I was going to marry the love of my life today.
The light from the tall windows slanted in across the dark polished floor, hitting the edge of the decanter someone had brought in earlier, a gift from an old contact in St. Petersburg. I hadn’t touched it. Too much noise in my head. Too much weight in my chest. She was just two floors above me, maybe thirty yards away, maybe less. And still, it wasn’t close enough.
I wanted her in my arms, and in my bed.
I slid the first cufflink through the hole, then the second. My fingers moved with the kind of calm I’d built over a lifetime of needing to be still when I wanted to explode. The silence pressed against me like a held breath.
Then my phone buzzed.
Once.
Then again.
Then a third time.
I pulled the phone from my pocket, thumb already unlocking the screen. There was a text from Ivan. I expected a logistics update, a timing shift, maybe a press team panic or a warning about an uninvited guest. Something normal. Something I could control.
I saw a series of texts that made everything in my chest go still.
Ivan: She’s not in the bridal suite. One of the florists took her out to ‘approve a boutonniere.’
We just checked the footage.
She didn’t come back.
For a moment, the words didn’t register. They just sat there on the screen, blunt and clinical. The cufflink slipped from my fingers and clinked against the floor, rolling under the table. I didn’t move to retrieve it.
I didn’t think. I didn’t speak. I just walked out of the room. Into the hallway. Past the security positioned at my door who rose as soon as they saw me, one with a phone to his ear, the other already reaching for his earpiece.
“Sir—”
I didn’t hear the rest.
There was only silence.
That specific kind of silence I knew too well. The kind that was so deep, it sounded like rushing water in your ears. The kind I’d felt once, when the call came through from Moscow telling me my parents’ car had exploded and my mother was blown into pieces too small to bury.
That kind of silence.
Only this time, it wasn’t the woman who raised me, it was the woman I was going to marry.
My bride.
Mywife.
She was gone.
When I stepped into the security corridor, the door slammed back against the wall, and I saw Ivan first, already mid-conversation, tablet in one hand, the other pressed to his headset as he scanned footage frame by frame.
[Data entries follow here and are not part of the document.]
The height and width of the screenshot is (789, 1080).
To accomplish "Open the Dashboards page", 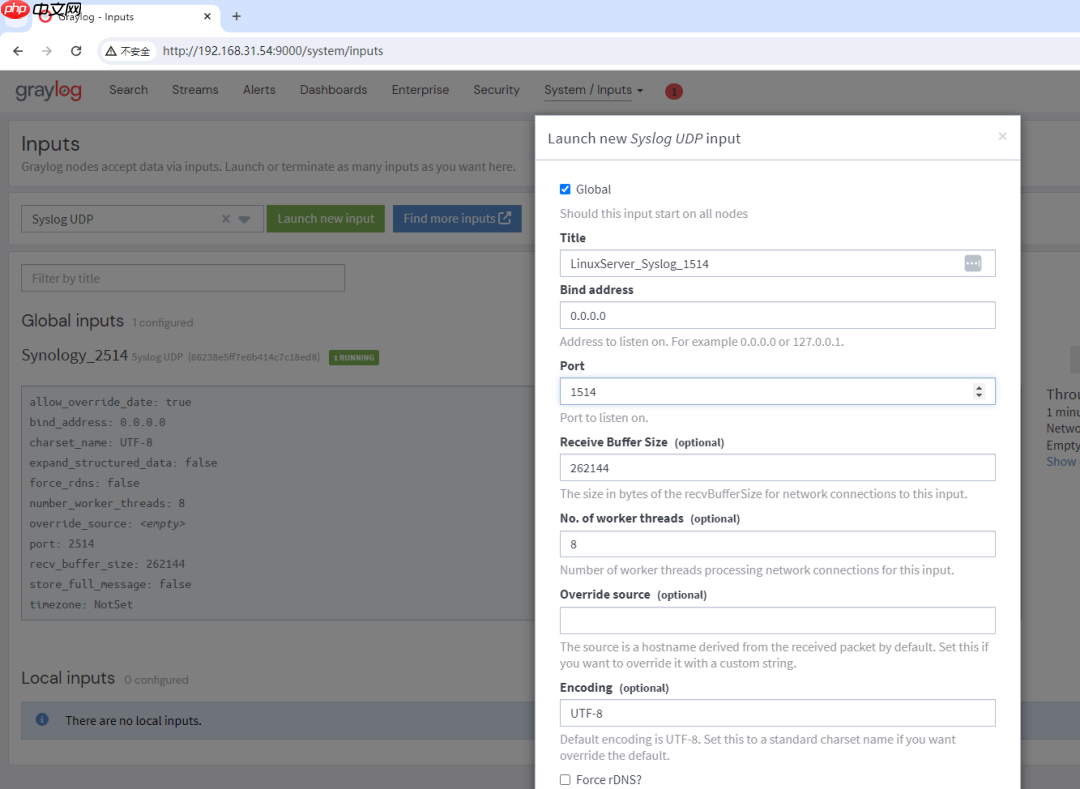I will click(333, 90).
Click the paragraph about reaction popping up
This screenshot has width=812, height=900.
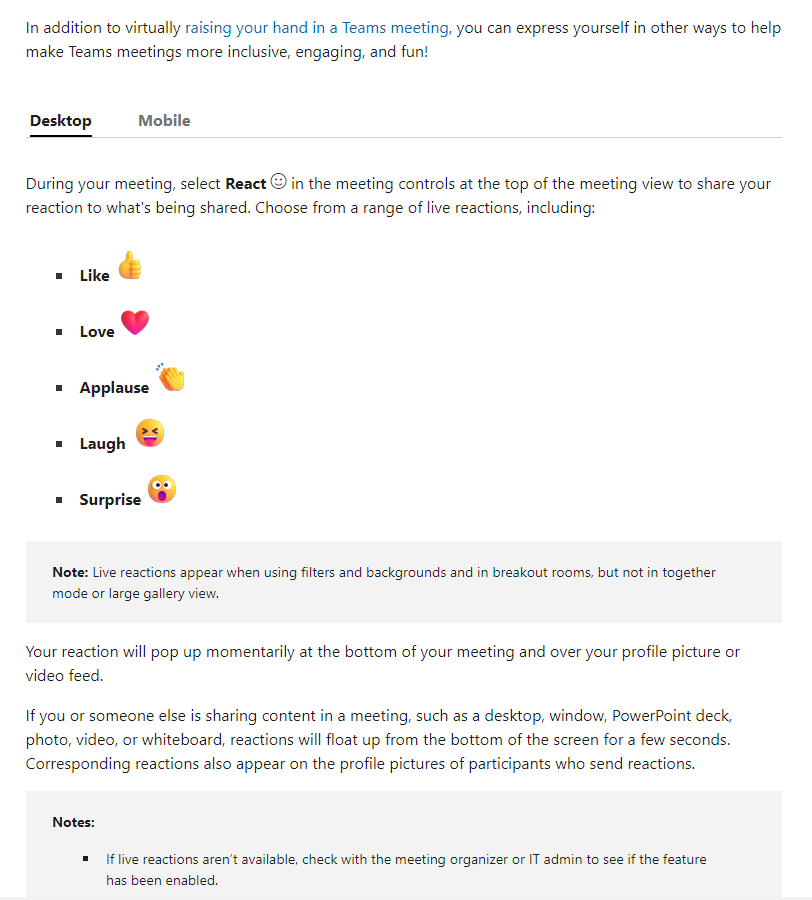coord(383,664)
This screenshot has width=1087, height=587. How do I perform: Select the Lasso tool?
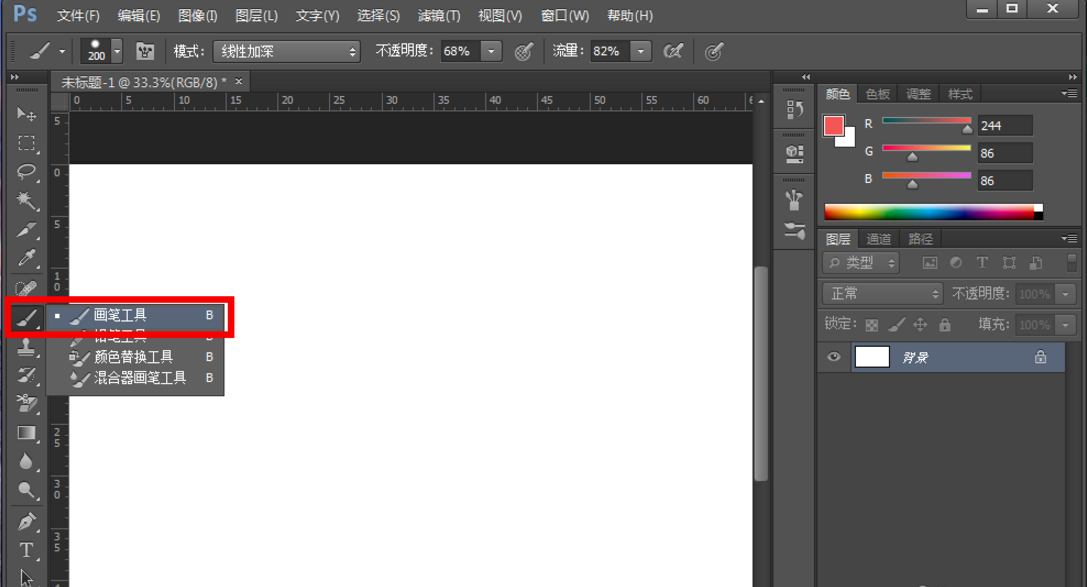26,172
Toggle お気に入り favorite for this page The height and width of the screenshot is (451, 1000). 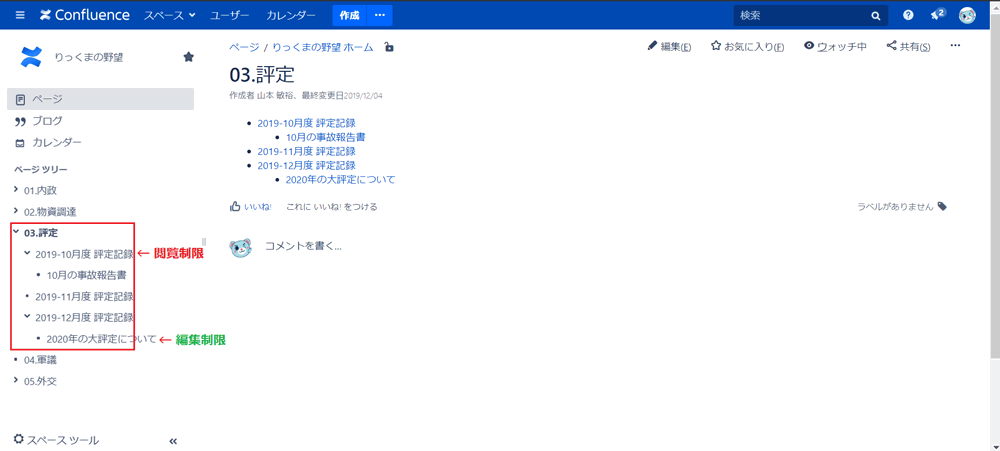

Maxim was beside him, arms crossed, his face like stone, unmoving. Sergei was standing next to them, suited, well-armed, and silent. Aleksei paced near the monitors, jacket half-on, mouth a grim line.
I didn’t stop walking until I was in the center of the room.
“Tell me how this happened,” I said, voice flat. No heat, just cold steel.
Ivan answered me immediately. His fingers moved, swiping across the footage as he narrated.
“Camera two on the bridal suite hallway was cut from the inside. Whoever did it knew what they were doing, timed it perfectly,slipped into the vendor queue during a staff rotation. No flags on initial entry, but we caught her again on the east garden cam. It’s a low angle, but wide enough. An unregistered florist. She walked Sloane out the side doors. Sloane followed.”
I didn’t breathe. My heart thundered behind my ribs and my pulse was loud in my ears.